**EXERCISE REQUIREMENTS**
Report every line of the records that includes the word "Click".

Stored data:
------
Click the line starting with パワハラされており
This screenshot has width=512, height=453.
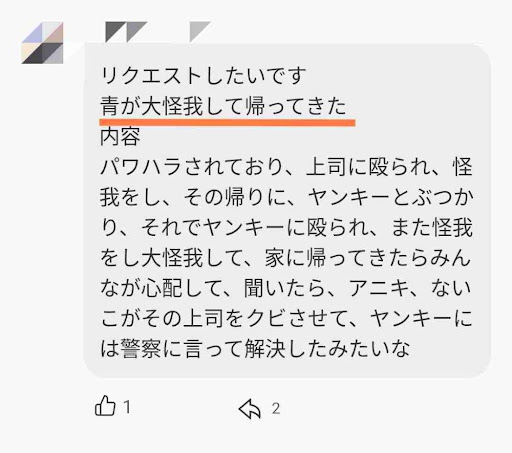tap(286, 167)
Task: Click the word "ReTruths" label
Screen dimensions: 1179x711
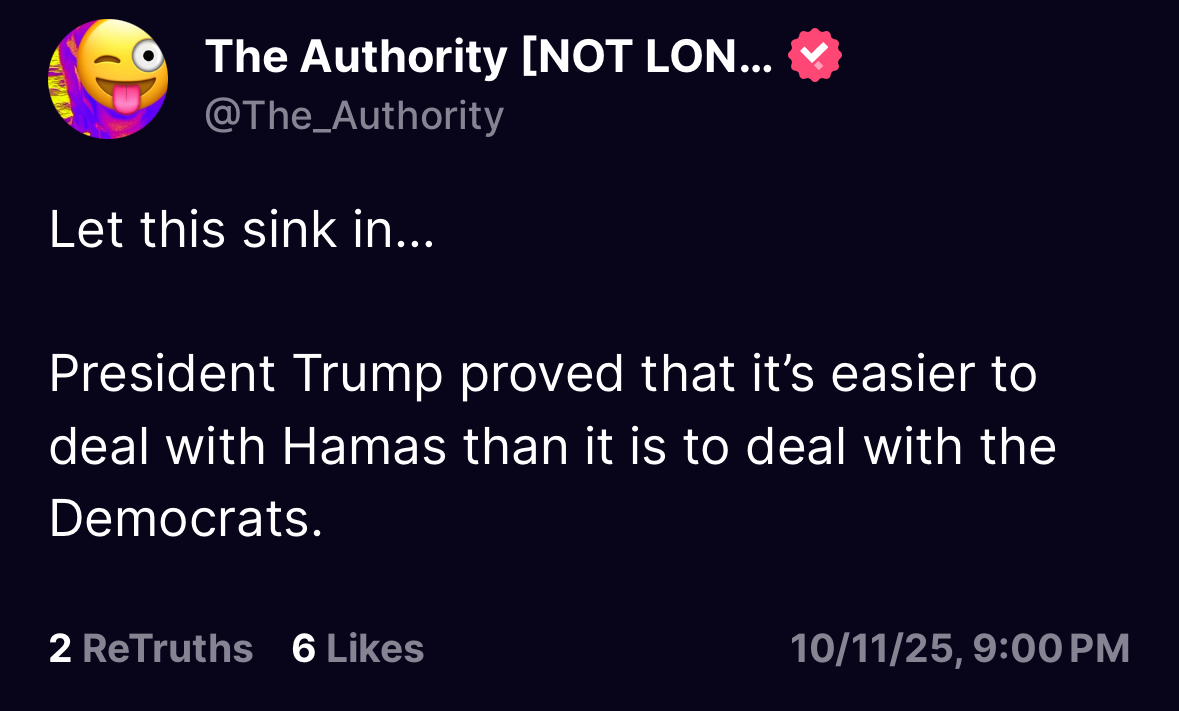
------
**EXERCISE SOLUTION**
Click the line starting with パワハラされており
Task: Click the word "ReTruths" label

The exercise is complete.